Требования к заданиям =>
a - Согласно тексту о превращениях в животных, во что в Древнем Египте завертывали умершего?
b - Перепишите без изменений фрагмент текста о превращениях в животных, который начинается со слов «С одной стороны, вера» и заканчивается словами «и о покойниках-оборотнях.».

Текст документа =>
----

По поверьям белорусов и коми, колдуны могут обращать в волков целые свадебные поезда, если они чем-нибудь прогневали колдуна и не приняли против него мер предосторожности. В преданиях рассказывается, что перед смертью такие волки кричат человеческим голосом, а охотники, снимая шкуру с убитого волка-оборотня, под ней обнаруживают остатки красного кушака — следы одежды человека из свадебного поезда, превращенного в стаю волков.
У североамериканского племени омаха члены рода, почитавшие бизона в качестве тотема, завертывали умирающего в шкуру бизона, рисовали на его лице знак тотема и обращались к нему со словами: «Ты идешь к бизонам! Ты идешь к своим предкам! Будь крепок!»
В одном из сказаний индейцев Северной Америки герой попадает к волкам. Вместе с медведями и выдрами, которые, как и волки, были тотемами у индейцев, они устраивают праздник в его честь: «Тогда волки вдруг внесли труп. Они завернули его в волчью шкуру, положили его у огня и начали плясать вокруг него и отбивать такт. Тогда мертвец встал и, качаясь, стал ходить. Но чем дольше они пели, тем увереннее он стал двигаться и наконец забегал совсем как волк. Тогда главарь волков сказал: „Теперь ты видишь, что делается с мертвецами — мы превращаем их в волков“»[66].
С одной стороны, вера в оборотничество, с другой — вера в превращение человека после смерти в тотемное животное повлияли на развитие представлений о превращении покойников в животных и о покойниках-оборотнях.
Очевидно, из представлений о превращении умершего в тотемное животное возник обычай зашивания покойника в шкуру животного, известный, впрочем, и у народов, утративших тотемические представления. Здесь этот обряд способствовал попаданию умершего в загробный мир. В Древнем Египте умершего завертывали в шкуру быка или коровы. Лишь позднее, с развитием мумификации трупов, этот обряд изменился. Считалось, что умерший, пребывая в шкуре быка, получал дар нового рождения, кроме того, это обеспечивало ему попадание в царство мертвых.
Покойники, по поверьям многих народов, могли превращаться в животных и в их образах жить после смерти как сверхъестественные существа. Египтяне, например, верили, что умерший может превратиться в любое животное: цаплю, крокодила, змею и т. п. Чтобы помочь этому превращению, египтяне делали саркофаги в виде животных; в Книге мертвых изображены саркофаги, имеющие ноги, голову и хвост животного. Сходные представления были у меланезийцев, на их саркофагах укреплялись деревянные изображения акул. В меланезийской сказке женщина после смерти превращается в журавля.

----

Доступные данные =>
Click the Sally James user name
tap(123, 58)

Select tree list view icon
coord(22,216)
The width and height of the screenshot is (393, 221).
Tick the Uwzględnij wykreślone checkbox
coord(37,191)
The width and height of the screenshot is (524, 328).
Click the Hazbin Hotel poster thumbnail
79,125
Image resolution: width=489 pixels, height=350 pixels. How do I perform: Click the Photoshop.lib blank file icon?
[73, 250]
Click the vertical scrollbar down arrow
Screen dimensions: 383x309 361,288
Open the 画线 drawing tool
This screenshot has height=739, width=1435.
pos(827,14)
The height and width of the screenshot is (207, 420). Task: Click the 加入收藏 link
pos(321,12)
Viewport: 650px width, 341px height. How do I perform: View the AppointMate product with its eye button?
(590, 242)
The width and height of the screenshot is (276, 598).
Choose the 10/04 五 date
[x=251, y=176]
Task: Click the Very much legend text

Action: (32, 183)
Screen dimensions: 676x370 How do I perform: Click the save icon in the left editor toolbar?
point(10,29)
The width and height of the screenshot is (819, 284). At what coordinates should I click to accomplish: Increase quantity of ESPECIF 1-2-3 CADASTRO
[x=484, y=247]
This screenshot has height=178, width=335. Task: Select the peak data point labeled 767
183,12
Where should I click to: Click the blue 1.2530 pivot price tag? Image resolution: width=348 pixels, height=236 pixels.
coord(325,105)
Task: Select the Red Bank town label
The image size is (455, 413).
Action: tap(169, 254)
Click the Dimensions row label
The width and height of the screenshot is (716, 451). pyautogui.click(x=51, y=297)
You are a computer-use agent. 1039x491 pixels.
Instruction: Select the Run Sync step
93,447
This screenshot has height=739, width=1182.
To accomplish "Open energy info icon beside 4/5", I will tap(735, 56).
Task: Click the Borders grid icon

----

Ответы по заданиям =>
a - В шкуру быка или коровы.

b -
С одной стороны, вера в оборотничество, с другой — вера в превращение человека после смерти в тотемное животное повлияли на развитие представлений о превращении покойников в животных и о покойниках-оборотнях.